Leben und Werk von Nikolaus Reinartz,
Pfarrer und Heimatforscher - Ein Projekt von Nikola-reinartz.de und Nikolaus-reinartz.de





Die Gründungssage von Mariawald
Von Dr. Reinhold Heinen (Berg vor Nideggen)

In Nr. 13 der „Heimatblätter“ nimmt Pfarrer Nikola Reinartz (Kreuz=Weingarten) Stellung zu meiner Untersuchung über die Gründungsgeschichte von Mariawald und die Herkunft des jetzigen Heimbacher Gnadenbildes, bei der ich bekanntlich zu dem Ergebnis kam, daß das Heimbacher Gnadenbild bei dem Bau der ersten Kapelle und der Gründung des ersten Klosters in Mariawald noch nicht vorhanden war und daß der schönen Legende von Heinrich dem Fluitter die geschichtliche Grundlage fehlt. Ich habe mich zu der temperamentvollen Entgegnung des inzwischen leider verstorbenen P. Cyrillus Goerke, mit dem ich noch wenige Tage vor seinem Tode mich über diese Fragen unterhalten habe, seinerzeit nicht sofort geäußert, weil seine Darlegungen keine wesentlichen neuen Tatsachen und Gesichtspunkte beibrachten. An sich scheint mir auch eine sofortige Stellungnahme zu dem Aufsatz von Pfarrer Reinartz – trotz der darin enthaltenen neuen Angaben und Erwägungen – nicht notwendig. Da aber ein weiteres Stillschweigen als Zustimmung ausgelegt werden könnte, erscheint eine vorläufige Antwort geboten.

**SCHRIFTLICHE AUFGABE A**
In welcher Nummer der „Heimatblätter“ äußert sich Pfarrer Nikola Reinartz laut dem Auszug über die Gründungssage von Mariawald?
**SCHRIFTLICHE AUFGABE B**
Bitte setze den Auszug über die Gründungssage von Mariawald im Anschluss an seinen letzten Satz fort.
Die Datensätze braucht man hier nicht.

**MATERIAL**
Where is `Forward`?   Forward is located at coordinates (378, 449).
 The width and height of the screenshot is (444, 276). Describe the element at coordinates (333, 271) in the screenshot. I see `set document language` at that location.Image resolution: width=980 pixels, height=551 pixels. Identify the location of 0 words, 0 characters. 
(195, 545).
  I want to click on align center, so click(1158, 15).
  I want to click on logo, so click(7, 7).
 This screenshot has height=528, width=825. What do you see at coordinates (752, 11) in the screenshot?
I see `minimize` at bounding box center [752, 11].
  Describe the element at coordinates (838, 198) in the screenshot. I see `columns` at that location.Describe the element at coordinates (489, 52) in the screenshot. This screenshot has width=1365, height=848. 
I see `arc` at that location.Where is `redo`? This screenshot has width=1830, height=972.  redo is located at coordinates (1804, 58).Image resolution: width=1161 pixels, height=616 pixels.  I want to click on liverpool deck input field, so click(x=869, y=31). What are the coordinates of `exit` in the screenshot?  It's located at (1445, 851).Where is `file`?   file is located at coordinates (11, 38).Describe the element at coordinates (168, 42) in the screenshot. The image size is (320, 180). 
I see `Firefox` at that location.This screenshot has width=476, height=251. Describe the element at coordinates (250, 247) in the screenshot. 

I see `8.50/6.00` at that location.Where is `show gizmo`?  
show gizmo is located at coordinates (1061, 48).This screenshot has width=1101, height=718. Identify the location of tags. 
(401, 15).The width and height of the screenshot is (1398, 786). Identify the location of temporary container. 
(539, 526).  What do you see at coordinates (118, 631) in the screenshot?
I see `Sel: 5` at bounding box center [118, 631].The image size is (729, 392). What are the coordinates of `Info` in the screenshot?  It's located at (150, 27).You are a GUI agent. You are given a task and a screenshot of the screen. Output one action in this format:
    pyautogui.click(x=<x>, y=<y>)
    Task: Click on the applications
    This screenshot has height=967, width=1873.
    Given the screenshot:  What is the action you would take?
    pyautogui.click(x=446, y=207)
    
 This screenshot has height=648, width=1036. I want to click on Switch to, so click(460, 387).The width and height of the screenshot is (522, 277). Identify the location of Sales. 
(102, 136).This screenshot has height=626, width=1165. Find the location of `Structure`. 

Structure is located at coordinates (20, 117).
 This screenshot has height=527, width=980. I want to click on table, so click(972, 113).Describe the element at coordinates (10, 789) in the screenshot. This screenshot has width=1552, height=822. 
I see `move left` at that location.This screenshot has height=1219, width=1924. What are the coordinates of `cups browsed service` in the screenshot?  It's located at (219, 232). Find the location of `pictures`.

**ANTWORT A**
In Nr. 13.

**ANTWORT B**
Es ist zu begrüßen, daß Pfarrer Reinartz einige neue Angaben aus dem Material des Düsseldorfer Staatsarchivs zur Anfangsgeschichte Mariawalds mitteilt und auf das (mir übrigens längst bekannte) Schriftstück in den „Farragines“ des Gelenius im Kölner Stadtarchiv hinweist, sowie einige weitere Belege für die historische Existenz des Landschreibers Michel beibringt, die Prof. Dr. Lennarz inzwischen schon aus den Akten des Nideggener Stadtarchivs nachgewiesen hatte (Heimatblätter, 1934, S. 200).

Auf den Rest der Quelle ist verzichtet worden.